◆ **Work order**: Look over the data below and give the number of lines containing the word "computer", with no other words.
"""
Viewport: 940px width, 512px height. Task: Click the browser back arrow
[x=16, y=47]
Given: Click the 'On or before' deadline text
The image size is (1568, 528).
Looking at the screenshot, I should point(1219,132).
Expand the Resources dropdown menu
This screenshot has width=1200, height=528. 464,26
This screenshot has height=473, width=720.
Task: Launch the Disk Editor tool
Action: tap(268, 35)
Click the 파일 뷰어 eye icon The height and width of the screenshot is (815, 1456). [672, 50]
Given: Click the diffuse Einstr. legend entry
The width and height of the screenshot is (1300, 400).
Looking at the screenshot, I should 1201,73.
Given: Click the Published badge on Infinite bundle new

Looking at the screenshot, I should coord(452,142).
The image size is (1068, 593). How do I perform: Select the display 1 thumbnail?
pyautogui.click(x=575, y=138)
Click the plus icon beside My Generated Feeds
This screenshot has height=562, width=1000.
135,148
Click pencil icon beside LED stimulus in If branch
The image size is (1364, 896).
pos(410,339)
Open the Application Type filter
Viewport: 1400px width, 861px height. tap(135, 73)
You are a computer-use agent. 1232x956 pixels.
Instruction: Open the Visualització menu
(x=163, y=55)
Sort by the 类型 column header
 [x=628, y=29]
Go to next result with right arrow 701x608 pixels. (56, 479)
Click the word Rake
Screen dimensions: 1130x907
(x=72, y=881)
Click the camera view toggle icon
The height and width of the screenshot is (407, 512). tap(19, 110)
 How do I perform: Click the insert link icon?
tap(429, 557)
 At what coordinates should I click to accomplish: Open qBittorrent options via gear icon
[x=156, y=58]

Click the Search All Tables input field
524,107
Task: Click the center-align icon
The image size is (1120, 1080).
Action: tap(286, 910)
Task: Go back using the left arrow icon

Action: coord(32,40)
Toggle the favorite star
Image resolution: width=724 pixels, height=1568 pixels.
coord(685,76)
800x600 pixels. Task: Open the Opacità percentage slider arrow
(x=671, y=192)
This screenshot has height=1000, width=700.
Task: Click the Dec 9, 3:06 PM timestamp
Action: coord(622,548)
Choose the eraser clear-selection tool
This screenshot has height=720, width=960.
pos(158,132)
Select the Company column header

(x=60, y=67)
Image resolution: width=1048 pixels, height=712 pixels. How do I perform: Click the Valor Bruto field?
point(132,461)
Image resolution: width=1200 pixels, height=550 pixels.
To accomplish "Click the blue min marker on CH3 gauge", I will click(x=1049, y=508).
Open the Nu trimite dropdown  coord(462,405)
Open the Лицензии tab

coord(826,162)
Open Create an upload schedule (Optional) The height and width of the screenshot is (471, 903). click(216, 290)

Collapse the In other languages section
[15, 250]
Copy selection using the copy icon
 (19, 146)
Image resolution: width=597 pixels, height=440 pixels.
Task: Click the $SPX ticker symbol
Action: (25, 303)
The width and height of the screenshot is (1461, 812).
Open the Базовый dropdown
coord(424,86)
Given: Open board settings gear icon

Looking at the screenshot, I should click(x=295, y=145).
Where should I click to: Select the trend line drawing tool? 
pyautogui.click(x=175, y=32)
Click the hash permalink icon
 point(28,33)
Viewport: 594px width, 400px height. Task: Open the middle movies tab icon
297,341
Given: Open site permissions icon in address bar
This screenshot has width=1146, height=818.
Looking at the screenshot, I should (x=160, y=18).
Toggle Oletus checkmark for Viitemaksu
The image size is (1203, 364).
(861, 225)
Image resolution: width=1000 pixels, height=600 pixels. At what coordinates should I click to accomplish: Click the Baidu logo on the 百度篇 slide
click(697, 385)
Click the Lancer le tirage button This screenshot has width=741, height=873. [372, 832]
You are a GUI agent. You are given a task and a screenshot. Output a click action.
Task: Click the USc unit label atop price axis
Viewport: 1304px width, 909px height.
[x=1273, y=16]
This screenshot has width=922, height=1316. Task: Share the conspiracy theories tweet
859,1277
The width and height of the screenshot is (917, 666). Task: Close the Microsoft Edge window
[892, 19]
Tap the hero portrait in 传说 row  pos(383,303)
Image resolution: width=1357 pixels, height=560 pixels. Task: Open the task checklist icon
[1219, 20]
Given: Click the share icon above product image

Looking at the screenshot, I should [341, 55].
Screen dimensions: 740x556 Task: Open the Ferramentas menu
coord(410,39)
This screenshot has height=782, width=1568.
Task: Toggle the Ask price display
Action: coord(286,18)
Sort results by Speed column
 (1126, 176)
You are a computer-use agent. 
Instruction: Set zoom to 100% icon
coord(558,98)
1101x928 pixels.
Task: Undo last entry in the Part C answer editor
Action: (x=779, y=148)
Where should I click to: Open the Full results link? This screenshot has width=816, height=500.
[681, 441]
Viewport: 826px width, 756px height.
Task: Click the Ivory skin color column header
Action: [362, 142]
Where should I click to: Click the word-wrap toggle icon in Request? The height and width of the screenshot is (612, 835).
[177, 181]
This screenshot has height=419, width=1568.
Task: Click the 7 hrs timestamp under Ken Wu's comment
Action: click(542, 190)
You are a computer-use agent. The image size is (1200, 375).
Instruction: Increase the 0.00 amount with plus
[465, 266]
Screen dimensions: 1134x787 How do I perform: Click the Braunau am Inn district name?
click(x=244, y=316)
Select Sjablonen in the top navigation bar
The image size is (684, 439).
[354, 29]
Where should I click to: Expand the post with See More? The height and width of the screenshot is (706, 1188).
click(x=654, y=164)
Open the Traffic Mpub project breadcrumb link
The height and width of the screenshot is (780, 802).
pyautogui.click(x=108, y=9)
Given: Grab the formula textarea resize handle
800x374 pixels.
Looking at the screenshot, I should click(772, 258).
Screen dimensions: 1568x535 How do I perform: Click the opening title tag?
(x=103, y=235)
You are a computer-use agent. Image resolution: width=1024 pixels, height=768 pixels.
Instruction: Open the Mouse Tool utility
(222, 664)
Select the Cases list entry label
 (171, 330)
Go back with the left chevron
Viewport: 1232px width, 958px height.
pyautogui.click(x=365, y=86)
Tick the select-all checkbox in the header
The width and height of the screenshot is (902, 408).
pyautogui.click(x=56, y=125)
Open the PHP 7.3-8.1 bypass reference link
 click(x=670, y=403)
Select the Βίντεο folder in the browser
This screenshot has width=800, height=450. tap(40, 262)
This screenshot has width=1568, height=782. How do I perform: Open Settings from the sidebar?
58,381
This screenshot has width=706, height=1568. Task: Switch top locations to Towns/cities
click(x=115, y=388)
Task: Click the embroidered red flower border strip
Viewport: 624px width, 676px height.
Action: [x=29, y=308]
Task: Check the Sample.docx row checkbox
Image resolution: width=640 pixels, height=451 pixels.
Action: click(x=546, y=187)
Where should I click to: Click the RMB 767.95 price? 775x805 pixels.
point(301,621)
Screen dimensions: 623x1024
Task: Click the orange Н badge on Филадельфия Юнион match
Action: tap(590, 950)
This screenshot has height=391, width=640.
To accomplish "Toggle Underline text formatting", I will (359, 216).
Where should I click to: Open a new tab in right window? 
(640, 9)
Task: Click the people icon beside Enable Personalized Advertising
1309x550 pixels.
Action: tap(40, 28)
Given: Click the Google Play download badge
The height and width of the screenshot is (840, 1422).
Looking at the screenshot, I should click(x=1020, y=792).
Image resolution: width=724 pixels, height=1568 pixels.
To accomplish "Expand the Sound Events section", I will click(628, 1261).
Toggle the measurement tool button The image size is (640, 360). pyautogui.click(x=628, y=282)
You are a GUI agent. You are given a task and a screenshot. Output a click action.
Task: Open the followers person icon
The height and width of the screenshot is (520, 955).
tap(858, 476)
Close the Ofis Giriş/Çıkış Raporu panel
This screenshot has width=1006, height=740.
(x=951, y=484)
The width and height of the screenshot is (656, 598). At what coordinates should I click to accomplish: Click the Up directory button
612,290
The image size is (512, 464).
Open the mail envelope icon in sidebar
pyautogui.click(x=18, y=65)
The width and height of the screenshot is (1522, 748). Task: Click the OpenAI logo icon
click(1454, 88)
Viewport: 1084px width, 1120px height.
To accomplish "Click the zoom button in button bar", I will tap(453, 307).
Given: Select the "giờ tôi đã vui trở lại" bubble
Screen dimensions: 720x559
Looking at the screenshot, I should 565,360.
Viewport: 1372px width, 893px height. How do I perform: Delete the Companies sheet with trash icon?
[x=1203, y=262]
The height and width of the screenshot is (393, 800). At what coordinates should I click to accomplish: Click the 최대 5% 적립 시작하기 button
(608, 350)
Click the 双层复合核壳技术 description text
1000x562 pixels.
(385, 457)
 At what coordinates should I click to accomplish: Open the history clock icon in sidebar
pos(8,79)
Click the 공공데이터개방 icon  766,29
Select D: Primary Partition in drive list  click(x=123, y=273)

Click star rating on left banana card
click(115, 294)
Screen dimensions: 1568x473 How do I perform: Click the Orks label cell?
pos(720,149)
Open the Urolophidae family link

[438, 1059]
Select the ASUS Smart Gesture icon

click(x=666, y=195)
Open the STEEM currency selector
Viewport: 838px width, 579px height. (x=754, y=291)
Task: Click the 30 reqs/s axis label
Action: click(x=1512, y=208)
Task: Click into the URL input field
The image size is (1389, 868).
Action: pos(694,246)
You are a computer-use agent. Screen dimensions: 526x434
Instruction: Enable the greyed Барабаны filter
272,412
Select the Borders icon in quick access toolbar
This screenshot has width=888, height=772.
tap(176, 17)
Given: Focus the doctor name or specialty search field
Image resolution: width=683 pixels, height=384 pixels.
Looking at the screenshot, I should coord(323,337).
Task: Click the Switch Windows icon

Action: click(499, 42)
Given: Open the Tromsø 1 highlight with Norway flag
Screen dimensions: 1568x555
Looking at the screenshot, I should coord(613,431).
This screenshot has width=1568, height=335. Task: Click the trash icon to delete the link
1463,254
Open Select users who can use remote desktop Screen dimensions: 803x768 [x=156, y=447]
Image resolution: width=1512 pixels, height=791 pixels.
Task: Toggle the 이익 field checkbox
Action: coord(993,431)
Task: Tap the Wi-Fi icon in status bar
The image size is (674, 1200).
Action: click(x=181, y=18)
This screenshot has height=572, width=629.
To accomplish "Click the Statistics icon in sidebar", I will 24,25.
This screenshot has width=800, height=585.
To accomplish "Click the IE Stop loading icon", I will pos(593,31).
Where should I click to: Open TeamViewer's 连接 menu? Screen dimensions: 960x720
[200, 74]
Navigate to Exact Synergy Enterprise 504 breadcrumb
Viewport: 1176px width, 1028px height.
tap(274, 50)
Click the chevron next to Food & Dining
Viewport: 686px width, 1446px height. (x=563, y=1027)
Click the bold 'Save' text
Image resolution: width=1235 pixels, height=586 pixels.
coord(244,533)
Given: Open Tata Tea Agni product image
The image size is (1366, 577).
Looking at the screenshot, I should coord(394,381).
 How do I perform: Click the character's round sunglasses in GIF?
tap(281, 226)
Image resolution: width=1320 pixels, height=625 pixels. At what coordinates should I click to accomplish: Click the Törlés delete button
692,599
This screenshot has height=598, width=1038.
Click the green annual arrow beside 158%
"""
◆ **Reply**: 5